* BEGIN GIVEN TEXT *

MIL (1049) first came to my attention when this image of the prototype game board hit the front page, along with the funny looking game name:

The image was nothing special, but the name of the game was pretty oddly nondescript, so I was curious and clicked through to read the description:
Quote:
Your family struggles for prestige and influence in a medieval society. Will you succeed?

In MIL (1049) you can harvest your lands for resources, recruit soldiers and have descendants. But that's just the first generation! If you have a male heir, he can be married to another player's daughter – the one with the biggest dowry, of course! A strategical key point, though, keep in mind that during the game your knights will die or retire and their sons will have to take their place.

Knowing the ins-and-outs of the court will help you gain influence and vassals, while in the market you will be able to trade resources and recruit the necessary workforce to build a castle. How about going to battle to get some new lands or helping the curia to build the Cathedral? The abbess of the monastery can bless you with influence, while the echoes of the Crusades resound in a faraway land with songs of glory and honor. There isn't one single way that leads to victory – so which one will you choose?

Ho hum. Sounds like JASE . Anyway, I’m a sucker for medieval games, so I subscribed to see updates as they came along.

First we had some more ho-hum images:


Some ho-hum images

Looks cool and all, I guess, but nothing that we hadn't seen before.

* END GIVEN TEXT *
* BEGIN RECORDED INFORMATION *

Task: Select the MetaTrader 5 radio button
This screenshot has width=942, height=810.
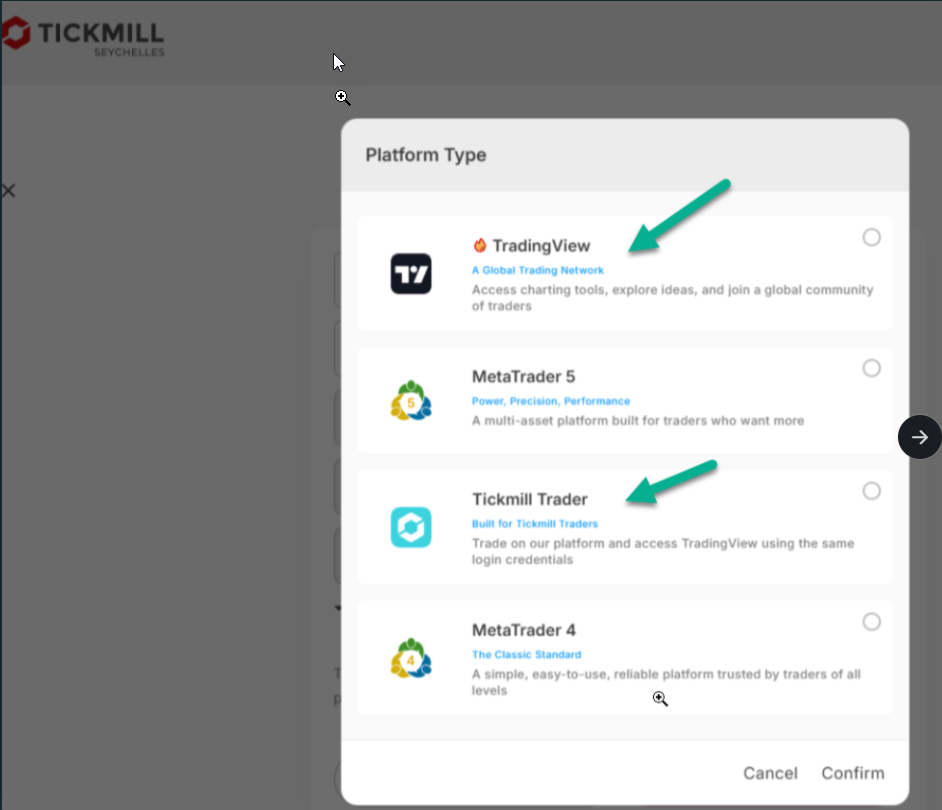Action: click(x=871, y=368)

* END RECORDED INFORMATION *

**THINGS TO DO**
1. Answer these questions about the MIL (1049) post:
(a) According to the post, what about the game first made the writer curious enough to click through?
(b) Whom can a player's male heir be married to?
(c) Who can bless a player with influence?
2. Carry on the post about the MIL (1049) board game beyond its last line.

**RESPONSES FOR EACH TASK**
1.
(a) The game's name, which was oddly nondescript.
(b) Another player's daughter, the one with the biggest dowry.
(c) The abbess of the monastery.

2.
It wasn't until the rules were posted, that I discovered there was much more to the game than they were letting on in the description. Over the short course of five turns, this game develops into a tangled weave of vassal-lord relationships, along with their incentive-altering implications. Instead of being JASE, it’s an interactive game that does a great job of maintaining a feudal theme.

BTW, pedants will note that MIL is not proper Roman for 1049 (like I just did). They know that, and it's mentioned in the rules. What's interesting is that the prototype name was Anno M, which would be "In the Year 1000". I think I like that better. I'll bet there's a funny story about changing the name.


Theme

Feudal System. But what is the feudal system and how does that apply to the game? We’ve already read the slightly misleading BGG description, so let’s go back and see what Professor Wikipedia has to say
Quote:
The classic version of feudalism describes a set of reciprocal legal and military obligations among the warrior nobility, revolving around the three key concepts of lords, vassals and fiefs. A lord was in broad terms a noble who held land, a vassal was a person who was granted possession of the land by the lord, and the land was known as a fief. In exchange for the use of the fief and the protection of the lord, the vassal would provide some sort of service to the lord.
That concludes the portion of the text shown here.